Some publishers are already pursuing AI licensing deals individually and via other intermediaries like Dow Jones. I wonder if their work is still undervalued, especially if AI services will truly eliminate most search referrals to their websites and are weakening their industry’s leverage and ability to collectively secure fair compensation for both small and large organizations.
Additional TollBit findings contribute to the industry’s concerns. The report revealed significant increases in AI bots scraping websites, including a 6,768% increase in ChatGPT bots from the third to fourth quarters of 2024. Overall, scraping as a percentage of sites’ traffic more than doubled last quarter. OpenAI, the operator of ChatGPT, did not respond to a request for comment by deadline.
The report pointed out that websites are increasingly visited by AI bots rather than humans. Publishers are unable to monetize bot traffic because ads are not served to them and they don’t subscribe.

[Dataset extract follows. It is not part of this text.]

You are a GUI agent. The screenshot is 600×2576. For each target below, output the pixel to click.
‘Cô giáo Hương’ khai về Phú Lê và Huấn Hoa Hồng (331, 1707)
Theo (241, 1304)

“For example, an AI agent may access five media websites in order to respond to a prompt that satisfies a user’s need without them needing to visit another online property,” the report said. “Prior to the advent of AI, this may have resulted in multiple (human) Google searches and visits to websites.” TollBit also found that AI crawlers frequently ignore publishers’ requests to stop scraping content. Publishers use the robot.txt instruction on websites to block crawlers; it’s the software equivalent of a stop sign. Yet the number of AI bots ignoring these stop signs grew more than 40% last quarter. Many are also hiding their identity; the number of “hidden scrapes” per website averaged 1.89 million in the quarter, TollBit found.
Perhaps tariffs on bots rather than newsprint are the answer.